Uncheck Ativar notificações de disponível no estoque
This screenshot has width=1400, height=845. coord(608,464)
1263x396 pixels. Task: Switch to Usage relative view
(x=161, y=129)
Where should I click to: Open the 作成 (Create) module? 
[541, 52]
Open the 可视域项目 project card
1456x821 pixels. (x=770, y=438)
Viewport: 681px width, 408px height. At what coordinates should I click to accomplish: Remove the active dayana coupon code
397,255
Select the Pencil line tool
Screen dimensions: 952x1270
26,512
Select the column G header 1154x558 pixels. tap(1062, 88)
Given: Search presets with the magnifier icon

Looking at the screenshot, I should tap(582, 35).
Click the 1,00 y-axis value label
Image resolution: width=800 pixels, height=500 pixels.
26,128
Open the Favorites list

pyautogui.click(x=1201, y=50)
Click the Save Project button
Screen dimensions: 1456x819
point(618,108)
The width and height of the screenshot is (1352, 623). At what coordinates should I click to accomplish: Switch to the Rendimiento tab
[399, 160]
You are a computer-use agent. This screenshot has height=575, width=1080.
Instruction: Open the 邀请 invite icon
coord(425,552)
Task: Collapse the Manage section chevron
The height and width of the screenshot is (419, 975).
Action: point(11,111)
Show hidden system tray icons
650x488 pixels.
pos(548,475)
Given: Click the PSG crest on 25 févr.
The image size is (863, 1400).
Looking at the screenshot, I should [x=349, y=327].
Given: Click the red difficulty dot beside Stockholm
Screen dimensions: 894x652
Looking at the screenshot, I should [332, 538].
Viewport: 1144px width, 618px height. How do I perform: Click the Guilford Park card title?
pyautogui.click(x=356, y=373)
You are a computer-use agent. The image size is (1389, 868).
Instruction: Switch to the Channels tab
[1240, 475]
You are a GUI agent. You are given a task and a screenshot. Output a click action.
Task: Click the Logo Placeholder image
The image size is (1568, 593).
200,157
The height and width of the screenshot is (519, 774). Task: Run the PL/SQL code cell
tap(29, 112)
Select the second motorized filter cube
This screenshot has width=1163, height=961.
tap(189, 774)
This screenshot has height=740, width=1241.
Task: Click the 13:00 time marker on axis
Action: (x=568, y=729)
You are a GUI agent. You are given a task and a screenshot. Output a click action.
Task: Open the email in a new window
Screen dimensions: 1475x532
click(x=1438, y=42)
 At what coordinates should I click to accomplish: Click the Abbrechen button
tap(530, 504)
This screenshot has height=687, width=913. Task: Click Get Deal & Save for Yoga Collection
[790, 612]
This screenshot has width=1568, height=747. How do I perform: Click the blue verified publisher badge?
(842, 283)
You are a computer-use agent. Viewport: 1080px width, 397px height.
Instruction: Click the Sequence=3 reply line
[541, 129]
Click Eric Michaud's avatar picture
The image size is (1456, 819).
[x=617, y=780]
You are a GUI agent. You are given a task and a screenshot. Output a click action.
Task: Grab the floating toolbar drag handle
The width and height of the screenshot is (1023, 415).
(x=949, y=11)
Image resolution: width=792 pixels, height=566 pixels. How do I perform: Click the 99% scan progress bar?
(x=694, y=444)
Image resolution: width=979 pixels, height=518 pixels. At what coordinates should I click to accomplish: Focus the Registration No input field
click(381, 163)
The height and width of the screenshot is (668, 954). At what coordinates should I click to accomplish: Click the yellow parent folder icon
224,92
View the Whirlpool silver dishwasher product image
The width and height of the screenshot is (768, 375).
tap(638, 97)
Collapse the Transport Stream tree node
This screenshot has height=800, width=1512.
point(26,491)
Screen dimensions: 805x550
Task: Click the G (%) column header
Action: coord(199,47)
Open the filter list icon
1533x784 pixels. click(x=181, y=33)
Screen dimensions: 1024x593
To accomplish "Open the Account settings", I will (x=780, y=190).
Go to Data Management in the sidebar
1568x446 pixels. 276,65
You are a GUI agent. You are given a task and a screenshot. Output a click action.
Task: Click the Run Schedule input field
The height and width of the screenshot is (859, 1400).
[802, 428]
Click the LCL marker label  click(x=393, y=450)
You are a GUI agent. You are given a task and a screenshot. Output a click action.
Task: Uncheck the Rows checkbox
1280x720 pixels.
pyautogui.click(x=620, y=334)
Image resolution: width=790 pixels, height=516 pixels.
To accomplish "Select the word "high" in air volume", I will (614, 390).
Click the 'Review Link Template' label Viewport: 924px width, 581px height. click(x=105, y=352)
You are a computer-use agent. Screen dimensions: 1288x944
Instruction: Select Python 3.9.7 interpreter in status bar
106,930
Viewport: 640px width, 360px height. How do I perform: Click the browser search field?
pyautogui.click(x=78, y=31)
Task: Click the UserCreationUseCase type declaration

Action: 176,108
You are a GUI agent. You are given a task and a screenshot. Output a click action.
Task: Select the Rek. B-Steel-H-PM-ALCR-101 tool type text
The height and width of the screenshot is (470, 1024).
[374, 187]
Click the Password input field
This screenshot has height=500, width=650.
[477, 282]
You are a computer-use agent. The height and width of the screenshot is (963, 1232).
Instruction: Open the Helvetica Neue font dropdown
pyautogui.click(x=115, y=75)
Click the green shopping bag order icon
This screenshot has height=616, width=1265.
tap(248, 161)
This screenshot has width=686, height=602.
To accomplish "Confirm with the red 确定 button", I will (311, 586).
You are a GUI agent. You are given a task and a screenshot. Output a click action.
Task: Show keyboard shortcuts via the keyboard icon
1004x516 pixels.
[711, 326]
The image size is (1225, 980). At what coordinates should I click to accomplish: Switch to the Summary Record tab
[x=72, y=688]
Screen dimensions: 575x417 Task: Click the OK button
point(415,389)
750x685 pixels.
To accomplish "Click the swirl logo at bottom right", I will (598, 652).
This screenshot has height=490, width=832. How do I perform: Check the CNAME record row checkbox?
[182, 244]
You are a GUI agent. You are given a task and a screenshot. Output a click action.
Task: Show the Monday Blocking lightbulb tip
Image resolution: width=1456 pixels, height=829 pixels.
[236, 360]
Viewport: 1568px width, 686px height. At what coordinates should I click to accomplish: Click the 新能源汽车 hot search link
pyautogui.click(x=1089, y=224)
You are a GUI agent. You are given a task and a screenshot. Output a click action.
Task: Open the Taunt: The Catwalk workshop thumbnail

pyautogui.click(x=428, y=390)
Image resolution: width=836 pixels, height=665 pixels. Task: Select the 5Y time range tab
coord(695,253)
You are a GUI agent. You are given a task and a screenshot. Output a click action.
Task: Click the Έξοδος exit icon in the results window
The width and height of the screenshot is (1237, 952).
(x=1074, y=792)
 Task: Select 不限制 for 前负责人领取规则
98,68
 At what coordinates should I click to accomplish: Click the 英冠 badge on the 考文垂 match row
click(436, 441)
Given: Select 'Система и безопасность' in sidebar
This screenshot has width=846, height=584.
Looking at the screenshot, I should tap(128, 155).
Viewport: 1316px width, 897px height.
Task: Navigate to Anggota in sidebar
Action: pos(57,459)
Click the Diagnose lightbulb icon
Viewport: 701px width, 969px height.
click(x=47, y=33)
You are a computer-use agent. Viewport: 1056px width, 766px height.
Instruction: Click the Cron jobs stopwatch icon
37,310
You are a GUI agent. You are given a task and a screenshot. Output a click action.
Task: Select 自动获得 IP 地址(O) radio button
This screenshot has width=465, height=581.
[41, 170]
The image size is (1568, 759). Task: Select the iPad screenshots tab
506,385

____________

**Task details**. Copy every one of the rows above verbatim.

**Output**.
Uncheck Ativar notificações de disponível no estoque
This screenshot has width=1400, height=845. coord(608,464)
1263x396 pixels. Task: Switch to Usage relative view
(x=161, y=129)
Where should I click to: Open the 作成 (Create) module? 
[541, 52]
Open the 可视域项目 project card
1456x821 pixels. (x=770, y=438)
Viewport: 681px width, 408px height. At what coordinates should I click to accomplish: Remove the active dayana coupon code
397,255
Select the Pencil line tool
Screen dimensions: 952x1270
26,512
Select the column G header 1154x558 pixels. tap(1062, 88)
Given: Search presets with the magnifier icon

Looking at the screenshot, I should tap(582, 35).
Click the 1,00 y-axis value label
Image resolution: width=800 pixels, height=500 pixels.
26,128
Open the Favorites list

pyautogui.click(x=1201, y=50)
Click the Save Project button
Screen dimensions: 1456x819
point(618,108)
The width and height of the screenshot is (1352, 623). At what coordinates should I click to accomplish: Switch to the Rendimiento tab
[399, 160]
You are a computer-use agent. This screenshot has height=575, width=1080.
Instruction: Open the 邀请 invite icon
coord(425,552)
Task: Collapse the Manage section chevron
The height and width of the screenshot is (419, 975).
Action: point(11,111)
Show hidden system tray icons
650x488 pixels.
pos(548,475)
Given: Click the PSG crest on 25 févr.
The image size is (863, 1400).
Looking at the screenshot, I should [x=349, y=327].
Given: Click the red difficulty dot beside Stockholm
Screen dimensions: 894x652
Looking at the screenshot, I should [332, 538].
Viewport: 1144px width, 618px height. How do I perform: Click the Guilford Park card title?
pyautogui.click(x=356, y=373)
You are a computer-use agent. The image size is (1389, 868).
Instruction: Switch to the Channels tab
[1240, 475]
You are a GUI agent. You are given a task and a screenshot. Output a click action.
Task: Click the Logo Placeholder image
The image size is (1568, 593).
200,157
The height and width of the screenshot is (519, 774). Task: Run the PL/SQL code cell
tap(29, 112)
Select the second motorized filter cube
This screenshot has width=1163, height=961.
tap(189, 774)
This screenshot has height=740, width=1241.
Task: Click the 13:00 time marker on axis
Action: (x=568, y=729)
You are a GUI agent. You are given a task and a screenshot. Output a click action.
Task: Open the email in a new window
Screen dimensions: 1475x532
click(x=1438, y=42)
 At what coordinates should I click to accomplish: Click the Abbrechen button
tap(530, 504)
This screenshot has height=687, width=913. Task: Click Get Deal & Save for Yoga Collection
[790, 612]
This screenshot has width=1568, height=747. How do I perform: Click the blue verified publisher badge?
(842, 283)
You are a computer-use agent. Viewport: 1080px width, 397px height.
Instruction: Click the Sequence=3 reply line
[541, 129]
Click Eric Michaud's avatar picture
The image size is (1456, 819).
[x=617, y=780]
You are a GUI agent. You are given a task and a screenshot. Output a click action.
Task: Grab the floating toolbar drag handle
The width and height of the screenshot is (1023, 415).
(x=949, y=11)
Image resolution: width=792 pixels, height=566 pixels. How do I perform: Click the 99% scan progress bar?
(x=694, y=444)
Image resolution: width=979 pixels, height=518 pixels. At what coordinates should I click to accomplish: Focus the Registration No input field
click(381, 163)
The height and width of the screenshot is (668, 954). At what coordinates should I click to accomplish: Click the yellow parent folder icon
224,92
View the Whirlpool silver dishwasher product image
The width and height of the screenshot is (768, 375).
tap(638, 97)
Collapse the Transport Stream tree node
This screenshot has height=800, width=1512.
point(26,491)
Screen dimensions: 805x550
Task: Click the G (%) column header
Action: coord(199,47)
Open the filter list icon
1533x784 pixels. click(x=181, y=33)
Screen dimensions: 1024x593
To accomplish "Open the Account settings", I will (x=780, y=190).
Go to Data Management in the sidebar
1568x446 pixels. 276,65
You are a GUI agent. You are given a task and a screenshot. Output a click action.
Task: Click the Run Schedule input field
The height and width of the screenshot is (859, 1400).
[802, 428]
Click the LCL marker label  click(x=393, y=450)
You are a GUI agent. You are given a task and a screenshot. Output a click action.
Task: Uncheck the Rows checkbox
1280x720 pixels.
pyautogui.click(x=620, y=334)
Image resolution: width=790 pixels, height=516 pixels.
To accomplish "Select the word "high" in air volume", I will (614, 390).
Click the 'Review Link Template' label Viewport: 924px width, 581px height. click(x=105, y=352)
You are a computer-use agent. Screen dimensions: 1288x944
Instruction: Select Python 3.9.7 interpreter in status bar
106,930
Viewport: 640px width, 360px height. How do I perform: Click the browser search field?
pyautogui.click(x=78, y=31)
Task: Click the UserCreationUseCase type declaration

Action: 176,108
You are a GUI agent. You are given a task and a screenshot. Output a click action.
Task: Select the Rek. B-Steel-H-PM-ALCR-101 tool type text
The height and width of the screenshot is (470, 1024).
[374, 187]
Click the Password input field
This screenshot has height=500, width=650.
[477, 282]
You are a computer-use agent. The height and width of the screenshot is (963, 1232).
Instruction: Open the Helvetica Neue font dropdown
pyautogui.click(x=115, y=75)
Click the green shopping bag order icon
This screenshot has height=616, width=1265.
tap(248, 161)
This screenshot has width=686, height=602.
To accomplish "Confirm with the red 确定 button", I will (311, 586).
You are a GUI agent. You are given a task and a screenshot. Output a click action.
Task: Show keyboard shortcuts via the keyboard icon
1004x516 pixels.
[711, 326]
The image size is (1225, 980). At what coordinates should I click to accomplish: Switch to the Summary Record tab
[x=72, y=688]
Screen dimensions: 575x417 Task: Click the OK button
point(415,389)
750x685 pixels.
To accomplish "Click the swirl logo at bottom right", I will (598, 652).
This screenshot has height=490, width=832. How do I perform: Check the CNAME record row checkbox?
[182, 244]
You are a GUI agent. You are given a task and a screenshot. Output a click action.
Task: Show the Monday Blocking lightbulb tip
Image resolution: width=1456 pixels, height=829 pixels.
[236, 360]
Viewport: 1568px width, 686px height. At what coordinates should I click to accomplish: Click the 新能源汽车 hot search link
pyautogui.click(x=1089, y=224)
You are a GUI agent. You are given a task and a screenshot. Output a click action.
Task: Open the Taunt: The Catwalk workshop thumbnail

pyautogui.click(x=428, y=390)
Image resolution: width=836 pixels, height=665 pixels. Task: Select the 5Y time range tab
coord(695,253)
You are a GUI agent. You are given a task and a screenshot. Output a click action.
Task: Click the Έξοδος exit icon in the results window
The width and height of the screenshot is (1237, 952).
(x=1074, y=792)
 Task: Select 不限制 for 前负责人领取规则
98,68
 At what coordinates should I click to accomplish: Click the 英冠 badge on the 考文垂 match row
click(436, 441)
Given: Select 'Система и безопасность' in sidebar
This screenshot has width=846, height=584.
Looking at the screenshot, I should tap(128, 155).
Viewport: 1316px width, 897px height.
Task: Navigate to Anggota in sidebar
Action: pos(57,459)
Click the Diagnose lightbulb icon
Viewport: 701px width, 969px height.
click(x=47, y=33)
You are a computer-use agent. Viewport: 1056px width, 766px height.
Instruction: Click the Cron jobs stopwatch icon
37,310
You are a GUI agent. You are given a task and a screenshot. Output a click action.
Task: Select 自动获得 IP 地址(O) radio button
This screenshot has width=465, height=581.
[41, 170]
The image size is (1568, 759). Task: Select the iPad screenshots tab
506,385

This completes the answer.